Addio alla ‘fabbrica di vetro’ di Dresda

Volkswagen chiude il suo stabilimento in Germania: è la prima volta in 88 anni.
La fabbrica Volkswagen di Dresda
L’edificio trasparente, inaugurato nel 2002, cambia: diventa un polo di ricerca per lo sviluppo di intelligenza artificiale, robotica e chip. L’investimento è da 50 milioni di euro in sette anni, in collaborazione con l’università di Dresda.
Nel sito, dove c’è anche uno spazio espositivo, Volkswagen produce auto elettriche e di lusso. Qui i numeri non sono mai stati elevati: 200.000 veicoli prodotti in 23 anni. Per intenderci: lo stabilimento centrale di Wolfsburg produce circa 500.000 auto in un anno, peraltro in calo rispetto alle 800.000 di dieci anni prima.

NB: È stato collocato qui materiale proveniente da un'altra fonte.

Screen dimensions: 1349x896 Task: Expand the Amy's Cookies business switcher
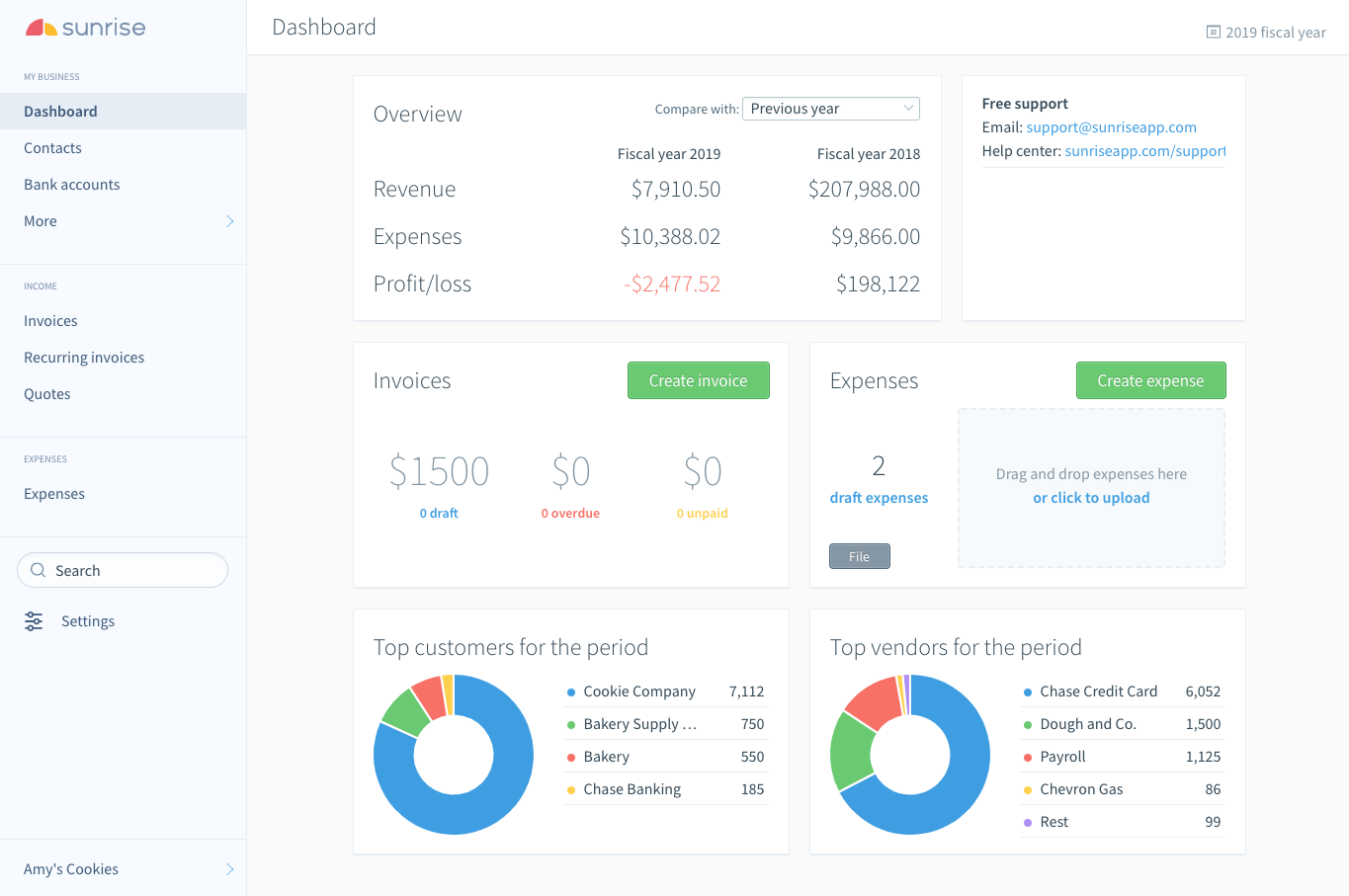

Il ridimensionamento di Volkswagen in Germania
In Germania, Volkswagen ha già annunciato il taglio di 35.000 posti, riducendo gli investimenti fino al 2027 di 20 miliardi di euro. Tra le motivazioni: costi di produzione elevati, dazi, bassa domanda per le auto elettriche e concorrenza cinese.

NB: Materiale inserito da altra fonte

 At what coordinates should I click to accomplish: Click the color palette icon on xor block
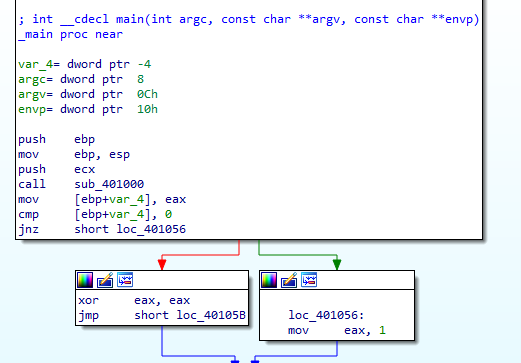tap(85, 280)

La Cina merita un capitolo a parte: se la produzione a Dresda era incentrata sull’elettrico, Volkswagen sposta l’attenzione in questo ambito proprio dalle parti di Pechino. I tedeschi annunciano un investimento da 3 miliardi di euro nel centro di Hefei. A causa della carenza di semiconduttori cinesi, invece, Volkswagen aveva dovuto sospendere la produzione a Wolfsburg.
Allora i tedeschi vanno direttamente in Cina. Gli analisti definiscono la mossa come una scommessa: se da un lato si riducono i costi produttivi, dall’altro c’è la forte dipendenza tecnologica dai marchi cinesi, in vantaggio nel mercato elettrico.
Alla Germania, il gruppo Volkswagen sembra preferire anche la Spagna, con nuovi investimenti elettrici in Catalogna per il suo marchio Seat.
I tedeschi guardano ovunque, tranne che in Germania. La cosiddetta ex locomotiva guida la crisi industriale dell’Europa. Il danneggiamento dei gasdotti Nord Stream, che univano il Paese alla Russia, sembra un po’ il simbolo del declino.
Nel nostro continente, intanto, si lavora per rinviare lo stop alla vendita di motori tradizionali previsto per il 2035. Così, le case automobilistiche si riorganizzano in attesa degli eventi.